§ Aim of the exercise
Every line of the records below from the line with "The height and width of the screenshot is (763, 1528)." up to and including the line with "Viewport: 1012px width, 810px height." must be reproduced exactly, and no line outside that range.
### Data provided
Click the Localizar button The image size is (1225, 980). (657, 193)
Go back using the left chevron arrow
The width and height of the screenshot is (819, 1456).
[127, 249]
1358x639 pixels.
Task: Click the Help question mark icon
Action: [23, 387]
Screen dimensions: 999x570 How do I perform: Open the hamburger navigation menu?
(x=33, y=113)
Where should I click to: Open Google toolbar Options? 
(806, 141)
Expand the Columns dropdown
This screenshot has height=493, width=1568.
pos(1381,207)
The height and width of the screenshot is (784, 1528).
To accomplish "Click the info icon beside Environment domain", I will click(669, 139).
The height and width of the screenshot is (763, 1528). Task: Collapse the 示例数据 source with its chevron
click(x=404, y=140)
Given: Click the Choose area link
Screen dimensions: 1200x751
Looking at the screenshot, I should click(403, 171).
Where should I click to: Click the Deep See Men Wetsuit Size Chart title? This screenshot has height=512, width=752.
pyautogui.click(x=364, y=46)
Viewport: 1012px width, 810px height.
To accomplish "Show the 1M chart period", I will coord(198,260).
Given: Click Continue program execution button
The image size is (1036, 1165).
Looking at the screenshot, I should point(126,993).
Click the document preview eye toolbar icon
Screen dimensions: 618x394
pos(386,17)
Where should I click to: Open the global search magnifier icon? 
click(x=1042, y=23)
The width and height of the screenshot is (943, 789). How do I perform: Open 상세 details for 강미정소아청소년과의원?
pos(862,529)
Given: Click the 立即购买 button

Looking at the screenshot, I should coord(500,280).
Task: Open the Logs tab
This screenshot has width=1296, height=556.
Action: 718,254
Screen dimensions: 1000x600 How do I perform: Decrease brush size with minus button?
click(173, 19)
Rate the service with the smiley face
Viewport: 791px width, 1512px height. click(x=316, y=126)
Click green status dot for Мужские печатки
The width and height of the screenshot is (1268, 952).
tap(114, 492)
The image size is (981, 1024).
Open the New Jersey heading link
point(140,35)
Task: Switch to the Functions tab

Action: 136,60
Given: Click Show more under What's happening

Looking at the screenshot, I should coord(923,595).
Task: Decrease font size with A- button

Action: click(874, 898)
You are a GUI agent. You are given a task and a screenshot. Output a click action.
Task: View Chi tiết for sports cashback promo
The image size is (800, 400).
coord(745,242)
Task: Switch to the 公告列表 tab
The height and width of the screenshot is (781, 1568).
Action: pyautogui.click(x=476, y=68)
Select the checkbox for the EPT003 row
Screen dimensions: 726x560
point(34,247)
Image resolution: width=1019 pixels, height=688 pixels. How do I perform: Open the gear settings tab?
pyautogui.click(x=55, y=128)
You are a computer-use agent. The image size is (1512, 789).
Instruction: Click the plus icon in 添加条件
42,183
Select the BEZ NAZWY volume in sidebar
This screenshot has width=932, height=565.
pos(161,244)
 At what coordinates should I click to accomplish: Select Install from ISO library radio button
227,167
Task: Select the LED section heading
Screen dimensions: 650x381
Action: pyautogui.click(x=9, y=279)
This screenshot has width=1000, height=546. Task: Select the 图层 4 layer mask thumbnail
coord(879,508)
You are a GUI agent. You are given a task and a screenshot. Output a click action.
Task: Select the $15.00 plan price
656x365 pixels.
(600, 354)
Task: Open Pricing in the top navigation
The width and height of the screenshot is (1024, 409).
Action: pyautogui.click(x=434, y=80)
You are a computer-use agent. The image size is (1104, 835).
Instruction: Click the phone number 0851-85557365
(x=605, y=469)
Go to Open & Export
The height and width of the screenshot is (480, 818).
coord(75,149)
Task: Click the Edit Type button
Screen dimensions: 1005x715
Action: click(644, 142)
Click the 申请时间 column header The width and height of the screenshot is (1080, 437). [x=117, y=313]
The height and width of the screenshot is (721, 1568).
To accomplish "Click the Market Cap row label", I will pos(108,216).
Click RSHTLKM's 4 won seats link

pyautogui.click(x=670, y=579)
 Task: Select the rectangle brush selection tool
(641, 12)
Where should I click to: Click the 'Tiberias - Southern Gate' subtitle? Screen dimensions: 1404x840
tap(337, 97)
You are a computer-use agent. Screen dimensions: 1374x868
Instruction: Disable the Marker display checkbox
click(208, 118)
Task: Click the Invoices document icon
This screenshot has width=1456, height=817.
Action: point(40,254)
######
§ Result of this exercise
The height and width of the screenshot is (763, 1528). Task: Collapse the 示例数据 source with its chevron
click(x=404, y=140)
Given: Click the Choose area link
Screen dimensions: 1200x751
Looking at the screenshot, I should click(403, 171).
Where should I click to: Click the Deep See Men Wetsuit Size Chart title? This screenshot has height=512, width=752.
pyautogui.click(x=364, y=46)
Viewport: 1012px width, 810px height.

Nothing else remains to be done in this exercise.